CAPS (Counseling and Psychological Services): Provides support and help for an array of concerns, from relationship issues to suicidal feelings.
National Suicide Prevention Lifeline: 1-800-273-8255 or you can go to their site and chat online.
Centre County CAN HELP: 1-800-643-5432. Provides immediate crisis intervention, as well as referrals to hospitals or other medical and counseling assistance, community resources. CAN HELP can send mental health professionals to you to help assess a serious crisis situation and provide the appropriate resources. CAN HELP should not be a substitute for dialing 911 if the situation is life-threatening.
The Centre County Women’s Resource Center: 1-877-234-5050/814-234-5050. 24 hour hotline supporting women and men who have experienced relationship violence or sexual violence. CCWRC provides crisis help, legal advocacy, counseling, and medical advocacy.

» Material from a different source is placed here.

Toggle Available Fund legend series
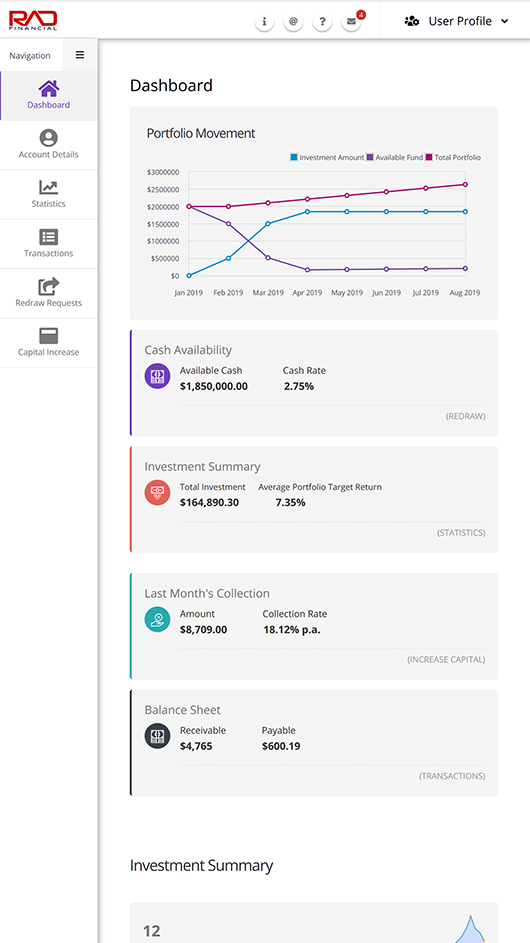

Statement on Nondiscrimination
The Pennsylvania State University is committed to the policy that all persons shall have equal access to programs, facilities, admission and employment without regard to personal characteristics not related to ability, performance, or qualifications as determined by University policy or by state or federal authorities. It is the policy of the University to maintain an academic and work environment free of discrimination, including harassment. The Pennsylvania State University prohibits discrimination and harassment against any person because of age, ancestry, color, disability or handicap, national origin, race, religious creed, sex, sexual orientation, gender identity or veteran status. Discrimination or harassment against faculty, staff, or students will not be tolerated at The Pennsylvania State University.
Note: The Pennsylvania State University encourages qualified persons with disabilities to participate in its programs and activities. If you anticipate needing any type of accommodation in this course or have questions about physical access, please tell the instructor as soon as possible.
Please silence your mobile devices before entering class.
Penn State Rhetoric and Civic Life is a resource for all sections of RCL where you can find course-wide announcements and social media feeds. There, you can also find successful RCL assignment examples from previous years.
Writing and Speaking Help
Students are encouraged to draw upon the University’s resources to develop their skills in writing and speaking. Students can consult with peer writing tutors through Penn State Learning and get help with their oral communication skills and presentations from peer mentors at the Undergraduate Speaking Center, sponsored by the Penn State College of Liberal Arts. Keep in mind that these resources are free are useful for students at all levels!